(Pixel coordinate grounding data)
══════════

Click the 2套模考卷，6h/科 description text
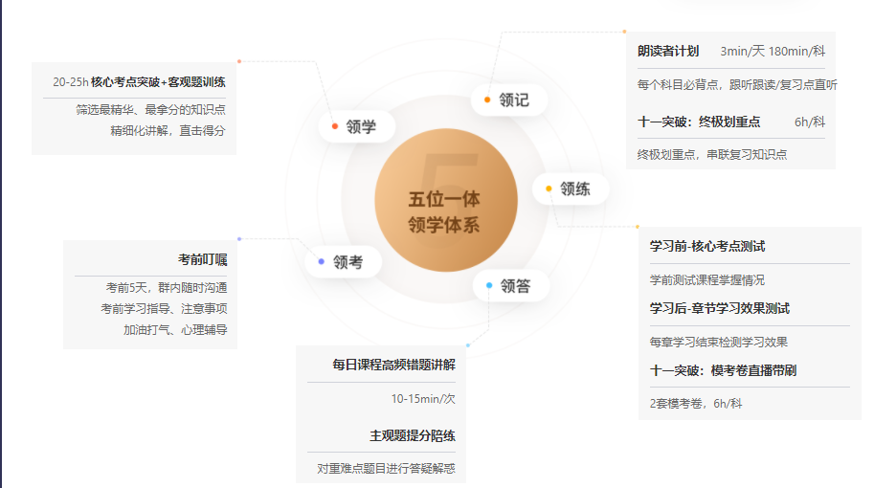 696,404
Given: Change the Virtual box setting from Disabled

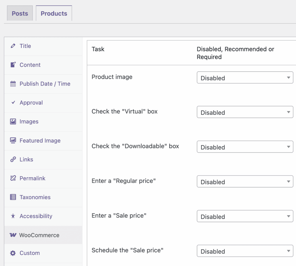Looking at the screenshot, I should [245, 112].
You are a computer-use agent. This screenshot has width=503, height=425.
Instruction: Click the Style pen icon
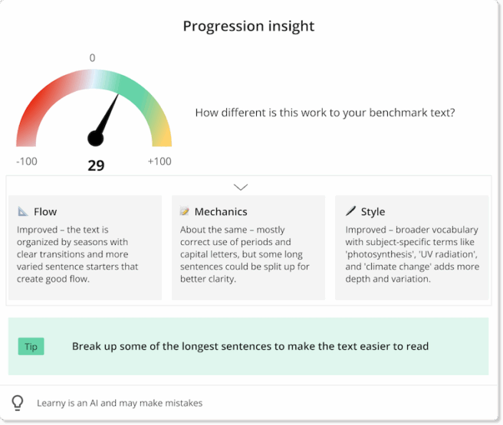(350, 211)
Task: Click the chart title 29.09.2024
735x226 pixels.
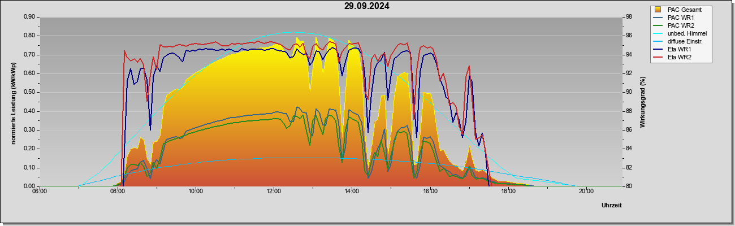Action: coord(367,6)
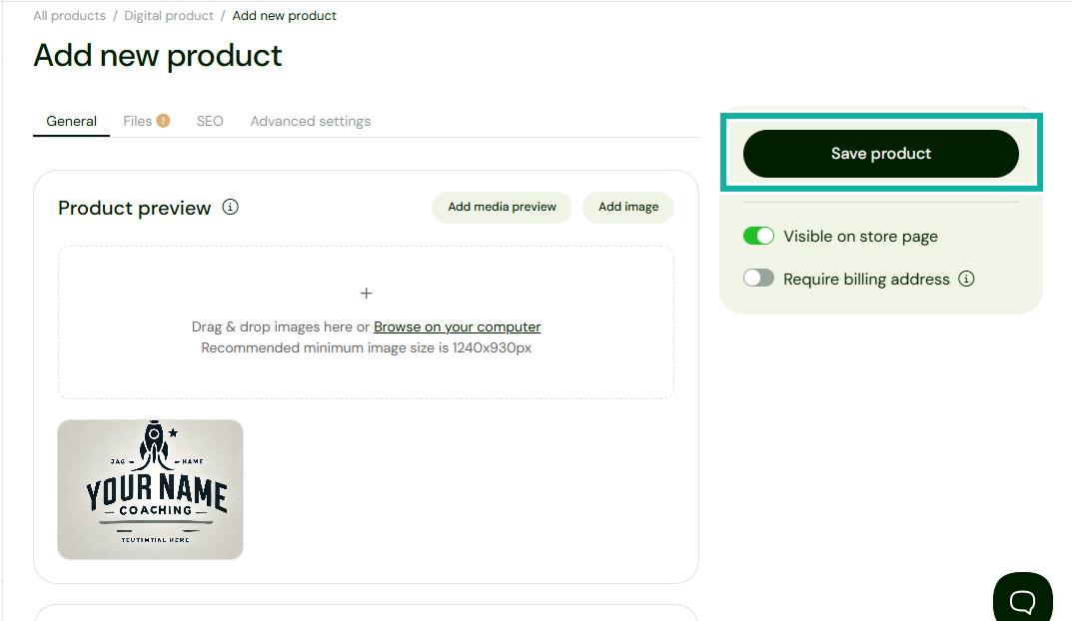Disable the Visible on store page toggle
The height and width of the screenshot is (621, 1072).
(758, 236)
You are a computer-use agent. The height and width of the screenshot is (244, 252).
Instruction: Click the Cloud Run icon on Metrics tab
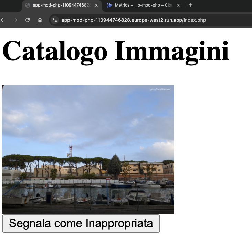(109, 5)

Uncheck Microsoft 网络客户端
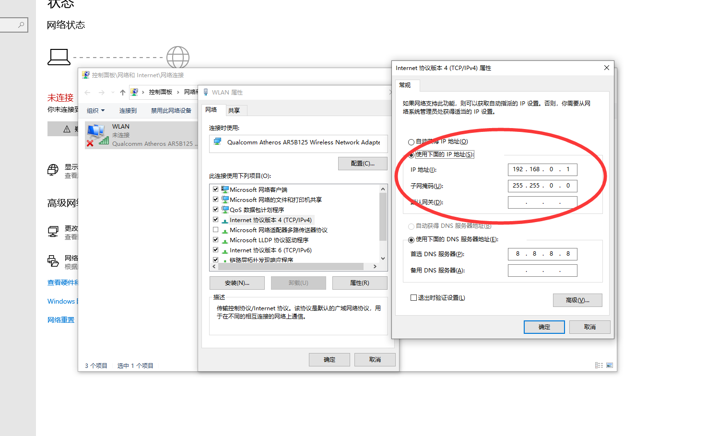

══════════

Exercise: Pictures are to be dropped, and the remaining data set down exactly.

Finished task:
Click the 2套模考卷，6h/科 description text
 696,404
Given: Change the Virtual box setting from Disabled

Looking at the screenshot, I should [245, 112].
You are a computer-use agent. This screenshot has width=503, height=425.
Instruction: Click the Style pen icon
(350, 211)
Task: Click the chart title 29.09.2024
735x226 pixels.
Action: coord(367,6)
Disable the Visible on store page toggle
The height and width of the screenshot is (621, 1072).
(758, 236)
You are a computer-use agent. The height and width of the screenshot is (244, 252).
Instruction: Click the Cloud Run icon on Metrics tab
(109, 5)

Uncheck Microsoft 网络客户端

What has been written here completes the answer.